Please give, exactly as they appear below, the line with "Click the imágenes picture icon" and every line after it through the final one, and nothing else.
---+---
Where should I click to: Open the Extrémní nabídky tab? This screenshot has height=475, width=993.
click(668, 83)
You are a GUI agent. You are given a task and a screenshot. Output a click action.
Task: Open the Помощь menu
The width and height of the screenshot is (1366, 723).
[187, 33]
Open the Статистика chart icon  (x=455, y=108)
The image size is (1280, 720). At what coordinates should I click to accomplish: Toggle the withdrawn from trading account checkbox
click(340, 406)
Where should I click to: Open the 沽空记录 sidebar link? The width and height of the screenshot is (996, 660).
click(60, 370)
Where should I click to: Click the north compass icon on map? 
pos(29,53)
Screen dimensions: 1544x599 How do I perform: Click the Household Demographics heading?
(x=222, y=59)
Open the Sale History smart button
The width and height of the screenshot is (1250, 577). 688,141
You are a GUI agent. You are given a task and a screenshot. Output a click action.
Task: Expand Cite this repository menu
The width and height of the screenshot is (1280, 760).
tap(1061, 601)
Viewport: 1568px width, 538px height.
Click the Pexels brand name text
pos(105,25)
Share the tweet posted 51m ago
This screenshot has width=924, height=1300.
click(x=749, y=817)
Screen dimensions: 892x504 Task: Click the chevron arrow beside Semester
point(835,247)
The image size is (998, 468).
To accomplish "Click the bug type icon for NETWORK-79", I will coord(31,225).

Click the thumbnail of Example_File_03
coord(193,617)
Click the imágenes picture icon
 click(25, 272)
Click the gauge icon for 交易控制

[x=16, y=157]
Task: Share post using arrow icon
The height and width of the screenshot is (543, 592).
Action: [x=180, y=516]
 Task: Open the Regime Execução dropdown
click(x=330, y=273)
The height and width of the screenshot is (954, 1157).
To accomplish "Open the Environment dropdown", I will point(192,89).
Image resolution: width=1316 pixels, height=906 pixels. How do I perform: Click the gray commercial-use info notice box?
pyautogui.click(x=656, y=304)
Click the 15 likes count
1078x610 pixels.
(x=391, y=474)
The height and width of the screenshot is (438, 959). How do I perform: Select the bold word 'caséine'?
---+---
--- REPLY ---
Click the imágenes picture icon
 click(25, 272)
Click the gauge icon for 交易控制

[x=16, y=157]
Task: Share post using arrow icon
The height and width of the screenshot is (543, 592).
Action: [x=180, y=516]
 Task: Open the Regime Execução dropdown
click(x=330, y=273)
The height and width of the screenshot is (954, 1157).
To accomplish "Open the Environment dropdown", I will point(192,89).
Image resolution: width=1316 pixels, height=906 pixels. How do I perform: Click the gray commercial-use info notice box?
pyautogui.click(x=656, y=304)
Click the 15 likes count
1078x610 pixels.
(x=391, y=474)
The height and width of the screenshot is (438, 959). How do I perform: Select the bold word 'caséine'?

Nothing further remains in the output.